---- TEXTO DEL DOCUMENTO
/ jueves 14 de noviembre de 2024

Autorretratos de hielo / Un día de perros difíciles

Ganó Trump, vaya tiempo, y mi vecino, como siempre, salió temprano a pasear su setter irlandés. Piel caribeña, pasos de trópico, andar desenvuelto, así es mi vecino cuando nos detuvimos a charlar: él piensa lo mismo, no puede ser, resulta increíble, Trump y la desesperanza… Se llama Philip, y en la isla de Montreal (donde también habitan todas las razas de todos los perros del mundo) hay que pedir permiso para acariciar a su ejemplar rojísimo, pelaje de ternuras, silencioso, diríase que perro de espíritu muy amable.

Philip viene de Jamaica, ahora lo recuerdo, cuando me ha dado permiso de encariñarme un minuto con ese ejemplar de perro maravilla. Responde al nombre de Lago, lo cual en inglés es más un juego fonético que una nostalgia de arroyos o riachuelos. Y con el triunfo de Trump hay que concluir que el sistema educativo americano fracasó. Si el electorado de un país opta por el miedo y el egoísmo en las urnas, es que no se ha hecho el trabajo de enseñar a soñar: no se ha cumplido con la luminosa tarea de picar piedra en las almas para que el “yo estoy bien” tenga resonancias eternas en el “todos estamos bien”. Perdón por estos romanticismos tan trasnochados, pero ganó Trump, volví a decirle a Philip, y, para los desarraigados de la calle Colón en Norteamérica, para los expatriados transhispánicos en el Polo Norte, el asunto reabre las heridas de la marginación, revive las llagas de la xenofobia, en fin, y la exclusión y el racismo volverán a ser políticas de Estado.
--------
---- MATERIAL DE ENTRADA
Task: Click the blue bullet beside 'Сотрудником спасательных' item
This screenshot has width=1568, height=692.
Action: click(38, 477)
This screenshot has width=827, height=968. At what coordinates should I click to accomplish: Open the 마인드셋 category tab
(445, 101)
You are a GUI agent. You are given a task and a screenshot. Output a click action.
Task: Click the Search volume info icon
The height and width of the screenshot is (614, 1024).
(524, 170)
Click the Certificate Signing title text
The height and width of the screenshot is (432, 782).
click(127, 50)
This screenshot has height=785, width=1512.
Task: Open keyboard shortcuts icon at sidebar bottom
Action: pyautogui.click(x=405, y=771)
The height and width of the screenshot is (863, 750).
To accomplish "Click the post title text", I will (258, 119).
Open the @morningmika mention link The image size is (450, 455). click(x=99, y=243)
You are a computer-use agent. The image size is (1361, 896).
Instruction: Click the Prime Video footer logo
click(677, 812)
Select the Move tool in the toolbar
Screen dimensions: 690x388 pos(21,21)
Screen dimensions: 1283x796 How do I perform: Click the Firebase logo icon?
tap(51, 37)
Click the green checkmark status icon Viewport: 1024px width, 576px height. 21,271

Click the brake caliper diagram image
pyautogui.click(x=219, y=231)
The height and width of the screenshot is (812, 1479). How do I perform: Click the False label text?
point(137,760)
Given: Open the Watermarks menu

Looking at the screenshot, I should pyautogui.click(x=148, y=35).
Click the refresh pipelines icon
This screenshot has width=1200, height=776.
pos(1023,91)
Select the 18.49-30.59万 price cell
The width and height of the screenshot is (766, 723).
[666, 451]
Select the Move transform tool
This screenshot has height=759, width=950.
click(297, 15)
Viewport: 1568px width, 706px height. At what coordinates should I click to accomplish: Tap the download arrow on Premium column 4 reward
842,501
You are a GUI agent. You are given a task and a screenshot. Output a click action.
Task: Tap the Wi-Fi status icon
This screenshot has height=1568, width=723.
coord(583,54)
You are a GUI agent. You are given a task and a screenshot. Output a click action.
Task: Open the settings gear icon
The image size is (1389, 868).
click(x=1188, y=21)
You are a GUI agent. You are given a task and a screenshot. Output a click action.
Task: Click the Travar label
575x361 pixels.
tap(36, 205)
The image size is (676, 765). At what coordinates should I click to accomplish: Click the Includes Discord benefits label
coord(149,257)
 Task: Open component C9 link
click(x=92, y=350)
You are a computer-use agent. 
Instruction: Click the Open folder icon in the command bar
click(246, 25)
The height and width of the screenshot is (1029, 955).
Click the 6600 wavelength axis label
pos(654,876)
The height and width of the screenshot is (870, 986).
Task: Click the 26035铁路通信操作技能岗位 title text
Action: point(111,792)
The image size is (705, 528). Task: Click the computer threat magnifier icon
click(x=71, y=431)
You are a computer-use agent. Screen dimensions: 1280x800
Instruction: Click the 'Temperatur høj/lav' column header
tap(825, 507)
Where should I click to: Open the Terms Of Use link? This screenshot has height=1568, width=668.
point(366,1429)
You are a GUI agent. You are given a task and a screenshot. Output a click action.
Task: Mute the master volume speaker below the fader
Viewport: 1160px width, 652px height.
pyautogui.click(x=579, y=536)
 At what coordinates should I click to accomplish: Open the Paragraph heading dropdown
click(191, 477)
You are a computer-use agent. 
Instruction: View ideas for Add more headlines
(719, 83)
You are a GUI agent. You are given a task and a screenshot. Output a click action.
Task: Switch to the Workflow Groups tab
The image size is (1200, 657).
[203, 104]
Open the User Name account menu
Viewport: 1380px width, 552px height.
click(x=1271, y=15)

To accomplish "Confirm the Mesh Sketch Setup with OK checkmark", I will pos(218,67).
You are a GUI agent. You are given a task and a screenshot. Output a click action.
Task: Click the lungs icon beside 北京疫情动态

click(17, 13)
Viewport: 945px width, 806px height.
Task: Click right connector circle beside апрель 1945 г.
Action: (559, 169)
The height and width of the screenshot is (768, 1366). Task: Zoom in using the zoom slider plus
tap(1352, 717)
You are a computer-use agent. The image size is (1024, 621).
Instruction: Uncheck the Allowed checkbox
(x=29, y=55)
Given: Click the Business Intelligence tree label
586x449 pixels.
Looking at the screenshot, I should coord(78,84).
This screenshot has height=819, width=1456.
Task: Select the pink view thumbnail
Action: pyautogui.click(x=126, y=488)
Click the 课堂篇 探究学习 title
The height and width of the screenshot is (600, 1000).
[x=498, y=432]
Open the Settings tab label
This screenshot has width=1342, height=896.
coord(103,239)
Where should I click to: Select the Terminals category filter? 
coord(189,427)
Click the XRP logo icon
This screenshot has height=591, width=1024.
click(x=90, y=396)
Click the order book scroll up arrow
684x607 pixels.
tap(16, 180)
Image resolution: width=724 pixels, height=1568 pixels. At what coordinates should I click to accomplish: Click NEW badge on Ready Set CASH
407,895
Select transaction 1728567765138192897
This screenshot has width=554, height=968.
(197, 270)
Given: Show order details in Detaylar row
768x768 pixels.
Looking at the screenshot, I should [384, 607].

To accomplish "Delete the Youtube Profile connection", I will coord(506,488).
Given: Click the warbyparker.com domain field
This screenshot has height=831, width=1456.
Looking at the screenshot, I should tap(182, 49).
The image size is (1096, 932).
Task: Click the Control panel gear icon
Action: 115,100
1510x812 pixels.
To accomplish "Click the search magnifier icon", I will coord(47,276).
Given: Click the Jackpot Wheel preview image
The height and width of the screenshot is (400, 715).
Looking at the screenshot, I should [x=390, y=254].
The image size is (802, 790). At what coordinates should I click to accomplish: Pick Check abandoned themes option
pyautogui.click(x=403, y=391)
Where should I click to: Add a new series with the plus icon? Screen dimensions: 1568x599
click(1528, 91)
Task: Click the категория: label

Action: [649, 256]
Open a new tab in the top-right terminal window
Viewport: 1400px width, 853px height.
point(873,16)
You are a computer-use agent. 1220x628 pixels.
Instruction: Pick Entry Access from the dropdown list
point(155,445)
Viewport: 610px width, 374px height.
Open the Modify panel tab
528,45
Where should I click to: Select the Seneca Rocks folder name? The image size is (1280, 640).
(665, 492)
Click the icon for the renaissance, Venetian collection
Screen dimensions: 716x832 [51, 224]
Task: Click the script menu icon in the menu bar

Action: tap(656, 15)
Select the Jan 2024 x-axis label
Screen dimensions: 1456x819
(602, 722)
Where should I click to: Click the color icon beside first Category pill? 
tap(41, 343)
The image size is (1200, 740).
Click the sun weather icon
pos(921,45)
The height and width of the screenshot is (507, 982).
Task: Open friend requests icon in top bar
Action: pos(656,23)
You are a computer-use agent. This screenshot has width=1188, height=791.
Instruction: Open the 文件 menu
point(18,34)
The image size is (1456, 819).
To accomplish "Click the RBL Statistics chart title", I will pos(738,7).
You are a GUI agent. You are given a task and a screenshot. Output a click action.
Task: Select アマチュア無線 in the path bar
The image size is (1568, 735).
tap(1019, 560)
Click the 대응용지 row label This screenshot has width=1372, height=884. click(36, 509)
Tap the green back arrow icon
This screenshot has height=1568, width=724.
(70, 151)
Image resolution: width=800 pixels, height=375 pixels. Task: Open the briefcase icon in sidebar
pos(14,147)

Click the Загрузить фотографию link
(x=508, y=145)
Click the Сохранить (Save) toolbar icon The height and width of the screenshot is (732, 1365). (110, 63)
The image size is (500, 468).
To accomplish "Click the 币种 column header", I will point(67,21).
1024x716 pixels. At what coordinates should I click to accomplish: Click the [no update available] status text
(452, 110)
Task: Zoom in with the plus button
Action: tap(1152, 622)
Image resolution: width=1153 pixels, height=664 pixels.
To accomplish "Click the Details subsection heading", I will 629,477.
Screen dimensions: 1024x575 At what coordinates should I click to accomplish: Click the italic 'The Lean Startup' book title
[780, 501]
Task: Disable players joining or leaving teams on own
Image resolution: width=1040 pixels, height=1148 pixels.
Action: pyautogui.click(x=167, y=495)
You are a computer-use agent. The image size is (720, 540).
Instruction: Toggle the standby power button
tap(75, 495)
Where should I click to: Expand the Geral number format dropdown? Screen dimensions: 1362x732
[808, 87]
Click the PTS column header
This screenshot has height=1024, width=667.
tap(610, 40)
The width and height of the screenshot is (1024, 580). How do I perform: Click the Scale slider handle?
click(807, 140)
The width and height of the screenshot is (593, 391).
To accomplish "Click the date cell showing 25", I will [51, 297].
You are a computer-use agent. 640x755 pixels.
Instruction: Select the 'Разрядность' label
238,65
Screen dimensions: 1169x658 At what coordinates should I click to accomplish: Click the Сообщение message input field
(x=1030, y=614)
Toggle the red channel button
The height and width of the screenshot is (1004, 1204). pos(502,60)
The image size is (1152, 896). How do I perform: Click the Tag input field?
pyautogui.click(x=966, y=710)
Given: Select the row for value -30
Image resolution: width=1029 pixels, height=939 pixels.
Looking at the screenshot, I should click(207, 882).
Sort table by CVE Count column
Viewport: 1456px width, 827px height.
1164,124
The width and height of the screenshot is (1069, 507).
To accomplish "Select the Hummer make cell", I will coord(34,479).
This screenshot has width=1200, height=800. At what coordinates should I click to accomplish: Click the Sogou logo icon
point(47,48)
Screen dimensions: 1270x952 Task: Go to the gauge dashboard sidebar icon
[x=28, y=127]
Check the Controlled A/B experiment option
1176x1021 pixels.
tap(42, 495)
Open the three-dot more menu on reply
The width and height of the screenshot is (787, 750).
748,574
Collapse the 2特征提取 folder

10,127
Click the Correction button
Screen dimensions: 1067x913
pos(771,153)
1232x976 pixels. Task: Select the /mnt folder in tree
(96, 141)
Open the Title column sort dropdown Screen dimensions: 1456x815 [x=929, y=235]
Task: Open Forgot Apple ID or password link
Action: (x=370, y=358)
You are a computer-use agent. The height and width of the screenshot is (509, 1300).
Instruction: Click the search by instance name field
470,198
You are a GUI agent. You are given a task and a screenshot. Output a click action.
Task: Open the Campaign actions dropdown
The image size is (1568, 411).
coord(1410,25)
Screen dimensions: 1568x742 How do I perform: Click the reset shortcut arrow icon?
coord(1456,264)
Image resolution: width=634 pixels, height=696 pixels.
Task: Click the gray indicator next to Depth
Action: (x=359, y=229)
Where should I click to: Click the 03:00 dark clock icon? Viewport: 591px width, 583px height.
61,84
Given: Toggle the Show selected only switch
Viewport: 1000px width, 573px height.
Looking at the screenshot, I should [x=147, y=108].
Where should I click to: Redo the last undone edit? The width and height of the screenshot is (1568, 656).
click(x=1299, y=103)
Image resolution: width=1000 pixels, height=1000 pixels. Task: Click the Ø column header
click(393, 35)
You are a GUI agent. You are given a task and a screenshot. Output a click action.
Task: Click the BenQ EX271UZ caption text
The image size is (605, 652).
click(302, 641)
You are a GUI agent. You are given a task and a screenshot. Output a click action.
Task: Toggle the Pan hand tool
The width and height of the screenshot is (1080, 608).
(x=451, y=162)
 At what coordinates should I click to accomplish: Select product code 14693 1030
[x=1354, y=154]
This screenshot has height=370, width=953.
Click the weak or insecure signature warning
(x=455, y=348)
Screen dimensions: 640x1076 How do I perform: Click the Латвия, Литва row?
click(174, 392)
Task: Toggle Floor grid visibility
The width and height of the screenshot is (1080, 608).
--------
■ PROBLEMAS Y TAREAS
1 – En el texto, ¿a qué nombre responde el perro de Philip?
2 – Expresa como tabla Markdown, con las columnas Núm y Contenido, las líneas de los registros que van desde la que contiene "The height and width of the screenshot is (1029, 955)." hasta la que contiene "I will pos(218,67).", ambas incluidas. Numera cada fila y omite las líneas en blanco.
El texto y los registros no tienen relación entre sí.

■ RESPUESTAS POR TAREA
1 – A Lago.

2 –
| Núm | Contenido |
|---|---|
| 1 | The height and width of the screenshot is (1029, 955). |
| 2 | Click the 6600 wavelength axis label |
| 3 | pos(654,876) |
| 4 | The height and width of the screenshot is (870, 986). |
| 5 | Task: Click the 26035铁路通信操作技能岗位 title text |
| 6 | Action: point(111,792) |
| 7 | The image size is (705, 528). Task: Click the computer threat magnifier icon |
| 8 | click(x=71, y=431) |
| 9 | You are a computer-use agent. Screen dimensions: 1280x800 |
| 10 | Instruction: Click the 'Temperatur høj/lav' column header |
| 11 | tap(825, 507) |
| 12 | Where should I click to: Open the Terms Of Use link? This screenshot has height=1568, width=668. |
| 13 | point(366,1429) |
| 14 | You are a GUI agent. You are given a task and a screenshot. Output a click action. |
| 15 | Task: Mute the master volume speaker below the fader |
| 16 | Viewport: 1160px width, 652px height. |
| 17 | pyautogui.click(x=579, y=536) |
| 18 |  At what coordinates should I click to accomplish: Open the Paragraph heading dropdown |
| 19 | click(191, 477) |
| 20 | You are a computer-use agent.  |
| 21 | Instruction: View ideas for Add more headlines |
| 22 | (719, 83) |
| 23 | You are a GUI agent. You are given a task and a screenshot. Output a click action. |
| 24 | Task: Switch to the Workflow Groups tab |
| 25 | The image size is (1200, 657). |
| 26 | [203, 104] |
| 27 | Open the User Name account menu |
| 28 | Viewport: 1380px width, 552px height. |
| 29 | click(x=1271, y=15) |
| 30 | To accomplish "Confirm the Mesh Sketch Setup with OK checkmark", I will pos(218,67). |